Emily Brontë’s classic novel Wuthering Heights has gone down in history as one of the best pieces of literature in the world. And now, the house that inspired the famous story is up for sale.
Ponden Hall, the 17th century Yorkshire property said to be the inspiration for Thrushcross Grange, where the Linton family and Cathy live in the novel, has been put on the market by its current owners, Julie Akhurst and Steve Brown, who are looking to downsize.
As reported by the Yorkshire Post, the couple are selling the farmhouse – which they transformed into a bed and breakfast in 2014 after buying it 21 years ago – for a whopping £1.25 million – a price some would call generous considering not only the size but the rich history of the property.
Situated on the edge of the Moors, Ponden Hall isn’t an exact match of the description of Thrushcross Grange. However, both Emily and her sister Anne Brontë spent a significant amount of time there during the the 19th century and even took shelter there in 1824 after being caught in a dangerous mudslide and storm.
It is believed that the sisters loved the property so much that it not only inspired Wuthering Heights but Wildfell Hall, the old mansion from Anne Brontë’s The Tenant of Wildfell Hall.
‘It’s incredible to think Emily would have sat here reading,’ Julie told the Yorkshire Post. ‘We have a catalogue of the books that were here then and they probably influenced her. There were gothic novels and books on necromancy and dark magic.’

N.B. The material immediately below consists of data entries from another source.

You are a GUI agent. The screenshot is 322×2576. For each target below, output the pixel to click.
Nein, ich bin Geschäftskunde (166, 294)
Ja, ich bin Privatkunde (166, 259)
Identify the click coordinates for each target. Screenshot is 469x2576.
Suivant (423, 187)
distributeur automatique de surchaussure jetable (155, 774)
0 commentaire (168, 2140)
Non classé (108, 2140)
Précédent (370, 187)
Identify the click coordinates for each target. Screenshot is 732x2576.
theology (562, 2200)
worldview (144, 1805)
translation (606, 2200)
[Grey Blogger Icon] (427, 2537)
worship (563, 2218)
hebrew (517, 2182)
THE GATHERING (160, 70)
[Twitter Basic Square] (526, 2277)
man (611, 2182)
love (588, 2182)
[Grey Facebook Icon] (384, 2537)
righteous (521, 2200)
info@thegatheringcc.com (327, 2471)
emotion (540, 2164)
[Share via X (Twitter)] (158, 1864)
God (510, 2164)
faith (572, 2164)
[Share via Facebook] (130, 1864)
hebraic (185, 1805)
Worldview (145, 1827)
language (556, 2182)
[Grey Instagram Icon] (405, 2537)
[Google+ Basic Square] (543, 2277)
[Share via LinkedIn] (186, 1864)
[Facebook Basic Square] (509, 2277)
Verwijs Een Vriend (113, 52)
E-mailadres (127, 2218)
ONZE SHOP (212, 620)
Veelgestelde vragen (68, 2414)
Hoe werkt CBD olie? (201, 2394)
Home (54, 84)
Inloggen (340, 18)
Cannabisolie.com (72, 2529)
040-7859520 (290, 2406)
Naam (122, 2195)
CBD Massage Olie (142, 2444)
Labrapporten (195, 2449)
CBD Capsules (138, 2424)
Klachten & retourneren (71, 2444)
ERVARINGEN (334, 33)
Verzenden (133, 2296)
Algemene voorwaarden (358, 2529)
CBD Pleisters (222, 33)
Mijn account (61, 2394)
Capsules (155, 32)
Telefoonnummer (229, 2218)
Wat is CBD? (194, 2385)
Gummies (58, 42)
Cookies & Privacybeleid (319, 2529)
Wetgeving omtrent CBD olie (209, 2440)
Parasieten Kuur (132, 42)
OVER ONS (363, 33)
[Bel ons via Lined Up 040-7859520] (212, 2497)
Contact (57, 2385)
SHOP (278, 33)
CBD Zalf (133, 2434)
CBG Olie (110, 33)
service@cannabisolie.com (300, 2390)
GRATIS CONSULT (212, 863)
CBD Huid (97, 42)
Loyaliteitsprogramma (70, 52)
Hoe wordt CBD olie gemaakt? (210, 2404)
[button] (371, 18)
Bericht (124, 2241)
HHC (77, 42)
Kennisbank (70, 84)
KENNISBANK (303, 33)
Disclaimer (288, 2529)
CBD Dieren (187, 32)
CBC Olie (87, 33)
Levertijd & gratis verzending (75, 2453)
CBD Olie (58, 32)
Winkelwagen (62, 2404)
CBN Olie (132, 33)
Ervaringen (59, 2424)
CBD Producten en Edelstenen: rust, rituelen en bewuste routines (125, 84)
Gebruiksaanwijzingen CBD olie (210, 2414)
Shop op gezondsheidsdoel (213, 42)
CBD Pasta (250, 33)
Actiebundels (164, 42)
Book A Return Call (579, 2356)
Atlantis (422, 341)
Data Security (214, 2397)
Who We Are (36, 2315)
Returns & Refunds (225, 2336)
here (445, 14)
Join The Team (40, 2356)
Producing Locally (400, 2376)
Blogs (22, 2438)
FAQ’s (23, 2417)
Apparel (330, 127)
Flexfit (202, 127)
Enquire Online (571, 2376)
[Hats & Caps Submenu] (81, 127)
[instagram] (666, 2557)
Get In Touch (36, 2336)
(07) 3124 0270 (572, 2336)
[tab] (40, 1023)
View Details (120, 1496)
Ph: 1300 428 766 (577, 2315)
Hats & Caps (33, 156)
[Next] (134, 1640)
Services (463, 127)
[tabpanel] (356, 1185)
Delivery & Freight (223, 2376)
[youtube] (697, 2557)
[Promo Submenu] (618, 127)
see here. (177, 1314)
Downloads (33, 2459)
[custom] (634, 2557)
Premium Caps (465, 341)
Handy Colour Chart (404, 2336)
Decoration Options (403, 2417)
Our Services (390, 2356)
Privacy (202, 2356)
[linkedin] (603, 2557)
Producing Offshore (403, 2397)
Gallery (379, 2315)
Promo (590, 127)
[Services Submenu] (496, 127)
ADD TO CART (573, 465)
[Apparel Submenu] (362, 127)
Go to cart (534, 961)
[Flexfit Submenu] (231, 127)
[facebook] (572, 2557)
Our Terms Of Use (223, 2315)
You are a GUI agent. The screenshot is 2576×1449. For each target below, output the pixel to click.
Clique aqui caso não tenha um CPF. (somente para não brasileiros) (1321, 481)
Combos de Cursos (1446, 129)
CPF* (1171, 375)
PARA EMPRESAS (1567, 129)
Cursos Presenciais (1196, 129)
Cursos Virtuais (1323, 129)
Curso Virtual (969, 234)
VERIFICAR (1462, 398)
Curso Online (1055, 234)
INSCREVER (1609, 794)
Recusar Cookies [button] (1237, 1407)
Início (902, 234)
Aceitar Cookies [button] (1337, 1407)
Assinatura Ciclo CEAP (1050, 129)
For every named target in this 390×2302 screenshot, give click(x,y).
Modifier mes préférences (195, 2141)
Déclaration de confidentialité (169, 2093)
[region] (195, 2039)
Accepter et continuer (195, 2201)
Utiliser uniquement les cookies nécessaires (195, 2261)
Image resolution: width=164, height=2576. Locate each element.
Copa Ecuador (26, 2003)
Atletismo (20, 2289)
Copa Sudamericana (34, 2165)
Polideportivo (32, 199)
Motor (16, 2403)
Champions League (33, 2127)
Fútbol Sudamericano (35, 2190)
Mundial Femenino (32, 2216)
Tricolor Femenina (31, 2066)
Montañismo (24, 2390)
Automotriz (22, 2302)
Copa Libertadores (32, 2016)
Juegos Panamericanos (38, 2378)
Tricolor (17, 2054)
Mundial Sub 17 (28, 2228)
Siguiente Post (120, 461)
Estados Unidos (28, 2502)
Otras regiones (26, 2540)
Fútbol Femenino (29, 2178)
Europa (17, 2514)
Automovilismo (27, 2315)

Of course, the nine bedroom house isn’t as dark and spooky as it once was. Instead, Julie and Steve have renovated it into a cosy haven attracting Brontë’ fans all over the world.
‘I’ve loved meeting people from all over the world, including a few famous people too. Almost everyone stays here because of the Bronte connection,’ Julie added.
The house sits on four acres, has a hall, two bedrooms, a bathroom, a living/dining room, kitchen with Aga, utility room and cold room – not to mention an additional seven bedrooms including an annexe, which has its own entrance.